O risco de geadas nos vinhedos do Bergeracois constitui uma problemática relevante que pode afetar gravemente as colheitas. Este risco é particularmente elevado durante as geadas primaveris, entre os meses de março e abril, quando a videira se encontra na fase de abrolhamento e os rebentos jovens apresentam elevada sensibilidade ao frio.
Na viticultura distinguem-se principalmente dois tipos de geada: as geadas de radiação, que ocorrem durante noites limpas e sem vento, e as geadas advectivas, associadas à chegada de massas de ar frio, geralmente acompanhadas de vento, o que dificulta o seu controlo. Para fazer face a este risco, os viticultores recorrem a diferentes estratégias de luta passiva e ativa, cuja eficácia depende das condições locais e meteorológicas.
Avaliar o impacto de diferentes técnicas de luta ativa e passiva para a mitigação das geadas em vinhedos, utilizando novas tecnologias como drones térmicos e sistemas lidar, com o objetivo de identificar e recomendar as estratégias de luta passiva mais eficazes em condições reais de campo.
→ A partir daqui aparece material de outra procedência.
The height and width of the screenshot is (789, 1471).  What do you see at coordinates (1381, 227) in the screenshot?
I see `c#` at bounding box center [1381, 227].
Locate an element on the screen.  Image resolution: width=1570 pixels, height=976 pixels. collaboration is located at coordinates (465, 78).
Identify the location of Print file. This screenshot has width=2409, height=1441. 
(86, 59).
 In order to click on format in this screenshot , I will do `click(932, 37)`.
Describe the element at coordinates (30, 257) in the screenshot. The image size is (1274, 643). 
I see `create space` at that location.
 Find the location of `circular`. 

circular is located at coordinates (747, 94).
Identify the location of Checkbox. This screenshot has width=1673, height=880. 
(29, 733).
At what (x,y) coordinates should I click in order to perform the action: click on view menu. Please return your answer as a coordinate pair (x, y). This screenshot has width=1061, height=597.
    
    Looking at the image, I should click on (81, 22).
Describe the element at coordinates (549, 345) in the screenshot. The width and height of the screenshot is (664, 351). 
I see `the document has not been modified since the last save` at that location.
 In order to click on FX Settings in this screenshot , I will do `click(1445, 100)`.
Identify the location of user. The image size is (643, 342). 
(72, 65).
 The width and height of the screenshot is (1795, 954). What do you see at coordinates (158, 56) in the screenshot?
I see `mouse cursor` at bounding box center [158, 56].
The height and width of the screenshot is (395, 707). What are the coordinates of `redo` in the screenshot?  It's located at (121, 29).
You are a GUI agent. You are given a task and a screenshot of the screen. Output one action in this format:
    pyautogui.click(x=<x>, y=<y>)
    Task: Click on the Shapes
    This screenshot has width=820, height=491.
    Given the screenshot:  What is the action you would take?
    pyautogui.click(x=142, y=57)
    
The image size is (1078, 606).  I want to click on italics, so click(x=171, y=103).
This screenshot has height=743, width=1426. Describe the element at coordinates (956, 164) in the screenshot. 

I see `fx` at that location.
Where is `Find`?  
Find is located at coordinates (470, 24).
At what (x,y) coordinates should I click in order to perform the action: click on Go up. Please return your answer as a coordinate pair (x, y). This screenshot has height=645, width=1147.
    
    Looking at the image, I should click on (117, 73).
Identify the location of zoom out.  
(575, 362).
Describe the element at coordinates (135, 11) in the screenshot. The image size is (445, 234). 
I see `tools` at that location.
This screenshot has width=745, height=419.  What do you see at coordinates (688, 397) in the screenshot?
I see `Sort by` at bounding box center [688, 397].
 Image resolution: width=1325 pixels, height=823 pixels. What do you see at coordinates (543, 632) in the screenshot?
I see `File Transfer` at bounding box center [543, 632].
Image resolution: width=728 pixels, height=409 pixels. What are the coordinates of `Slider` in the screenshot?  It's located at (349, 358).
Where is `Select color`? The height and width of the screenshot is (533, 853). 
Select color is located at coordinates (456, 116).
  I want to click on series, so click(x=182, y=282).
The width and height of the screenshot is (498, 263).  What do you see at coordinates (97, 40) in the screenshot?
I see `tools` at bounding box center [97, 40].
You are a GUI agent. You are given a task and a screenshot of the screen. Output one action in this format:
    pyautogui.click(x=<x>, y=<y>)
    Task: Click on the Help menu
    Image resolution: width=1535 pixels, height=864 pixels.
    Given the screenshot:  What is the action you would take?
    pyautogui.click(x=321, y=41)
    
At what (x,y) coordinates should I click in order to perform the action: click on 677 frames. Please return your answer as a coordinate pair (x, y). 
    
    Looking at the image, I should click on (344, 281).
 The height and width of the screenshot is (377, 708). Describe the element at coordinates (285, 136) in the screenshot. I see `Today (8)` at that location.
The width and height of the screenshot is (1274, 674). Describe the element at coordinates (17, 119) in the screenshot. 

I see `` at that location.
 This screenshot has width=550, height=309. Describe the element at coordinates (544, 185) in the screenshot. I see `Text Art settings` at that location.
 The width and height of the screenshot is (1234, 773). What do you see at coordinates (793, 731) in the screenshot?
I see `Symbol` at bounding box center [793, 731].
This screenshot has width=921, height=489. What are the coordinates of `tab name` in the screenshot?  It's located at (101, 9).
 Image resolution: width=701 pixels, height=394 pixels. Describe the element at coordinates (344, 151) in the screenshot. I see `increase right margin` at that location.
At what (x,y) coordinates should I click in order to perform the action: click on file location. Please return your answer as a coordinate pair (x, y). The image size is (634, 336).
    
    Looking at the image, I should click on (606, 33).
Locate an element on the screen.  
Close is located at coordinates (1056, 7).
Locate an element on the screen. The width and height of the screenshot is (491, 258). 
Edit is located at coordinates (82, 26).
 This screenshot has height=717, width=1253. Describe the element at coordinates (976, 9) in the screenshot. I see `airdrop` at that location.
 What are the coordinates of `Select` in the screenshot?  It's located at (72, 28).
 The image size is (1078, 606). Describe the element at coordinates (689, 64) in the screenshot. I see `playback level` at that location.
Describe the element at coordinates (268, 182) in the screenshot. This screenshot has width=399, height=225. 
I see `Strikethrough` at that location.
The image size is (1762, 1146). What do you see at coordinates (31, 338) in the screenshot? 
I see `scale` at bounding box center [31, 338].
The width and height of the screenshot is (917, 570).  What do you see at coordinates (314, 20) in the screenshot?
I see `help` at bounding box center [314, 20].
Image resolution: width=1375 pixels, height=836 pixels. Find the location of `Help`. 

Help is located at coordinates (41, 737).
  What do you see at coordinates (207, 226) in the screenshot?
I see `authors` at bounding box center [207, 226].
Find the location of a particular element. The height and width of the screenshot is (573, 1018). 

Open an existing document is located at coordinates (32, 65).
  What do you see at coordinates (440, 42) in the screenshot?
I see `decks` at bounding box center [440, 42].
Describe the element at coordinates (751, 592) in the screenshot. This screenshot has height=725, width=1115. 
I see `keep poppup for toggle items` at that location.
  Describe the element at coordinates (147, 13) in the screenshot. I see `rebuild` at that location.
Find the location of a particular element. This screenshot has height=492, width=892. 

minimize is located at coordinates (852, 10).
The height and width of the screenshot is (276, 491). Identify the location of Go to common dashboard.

As principais atividades do ensaio piloto incluem:
revisão bibliográfica sobre geadas em viticultura,
preparação do material agrometeorológico e instalação dos equipamentos no terreno,
instrumentação da parcela piloto com uma estação meteorológica completa e sensores de temperatura e humidade do solo e do ar,
análise dos registos obtidos para a caracterização de episódios de geadas invernais e primaveris nos diferentes tratamentos,
aquisição de imagens térmicas de alta resolução através de voos com drone durante episódios reais de geada,
planeamento de novos voos térmicos em função da evolução das condições meteorológicas.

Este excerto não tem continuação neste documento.